Top of EXERCISE MATERIALS

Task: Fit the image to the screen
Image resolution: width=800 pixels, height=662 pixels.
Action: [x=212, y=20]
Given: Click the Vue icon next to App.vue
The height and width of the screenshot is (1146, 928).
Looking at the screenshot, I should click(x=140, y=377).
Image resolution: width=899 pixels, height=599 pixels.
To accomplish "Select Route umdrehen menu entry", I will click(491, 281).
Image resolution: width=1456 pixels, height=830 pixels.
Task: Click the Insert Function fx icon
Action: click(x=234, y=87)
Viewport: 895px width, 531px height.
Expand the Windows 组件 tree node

Bottom of EXERCISE MATERIALS
Top of EXERCISE MATERIALS

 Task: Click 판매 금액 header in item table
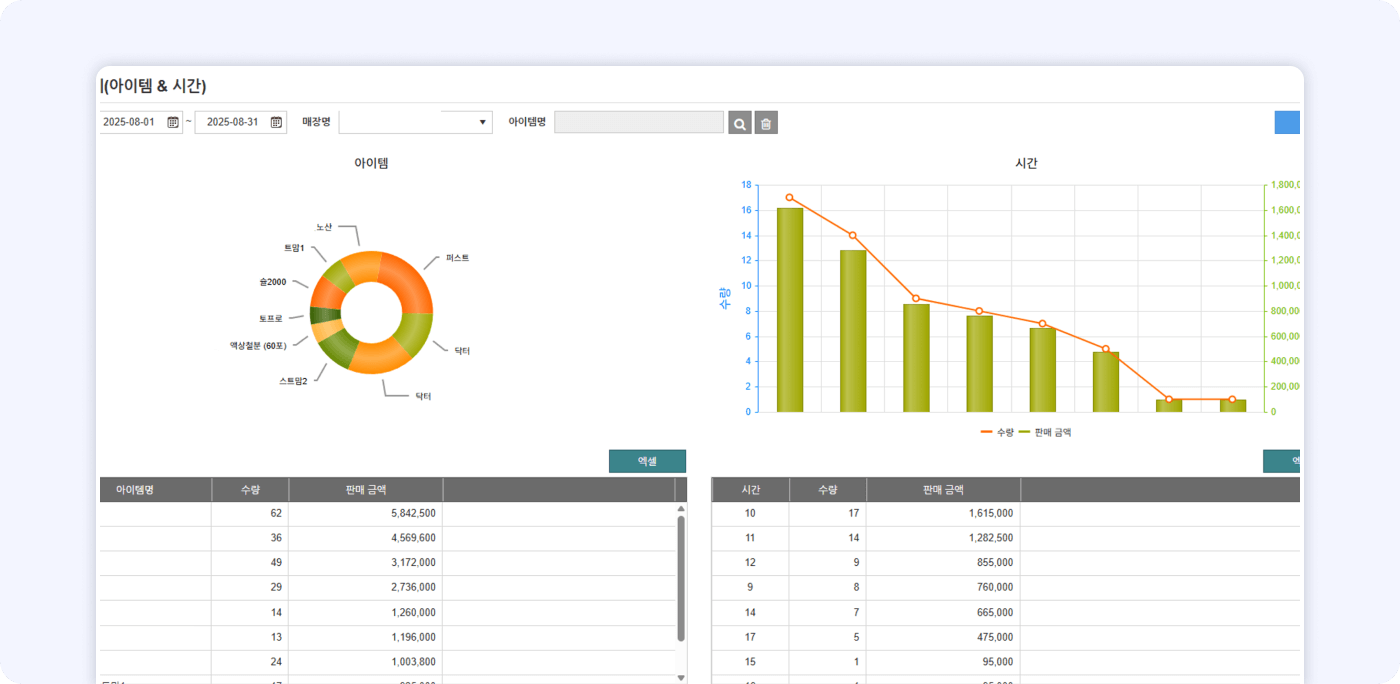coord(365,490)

Bottom of EXERCISE MATERIALS
Top of EXERCISE MATERIALS

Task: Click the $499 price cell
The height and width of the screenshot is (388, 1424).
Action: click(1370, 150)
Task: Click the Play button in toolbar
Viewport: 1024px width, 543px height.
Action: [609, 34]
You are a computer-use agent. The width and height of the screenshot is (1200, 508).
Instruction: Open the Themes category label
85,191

Bottom of EXERCISE MATERIALS

## WHAT THIS TASK INVOLVES
Would you copy out exactly the lines above that start at the one containing "Viewport: 895px width, 531px height." and end at the one containing "Expand the Windows 组件 tree node", inclusive?

## RESPONSE BELOW
Viewport: 895px width, 531px height.
Expand the Windows 组件 tree node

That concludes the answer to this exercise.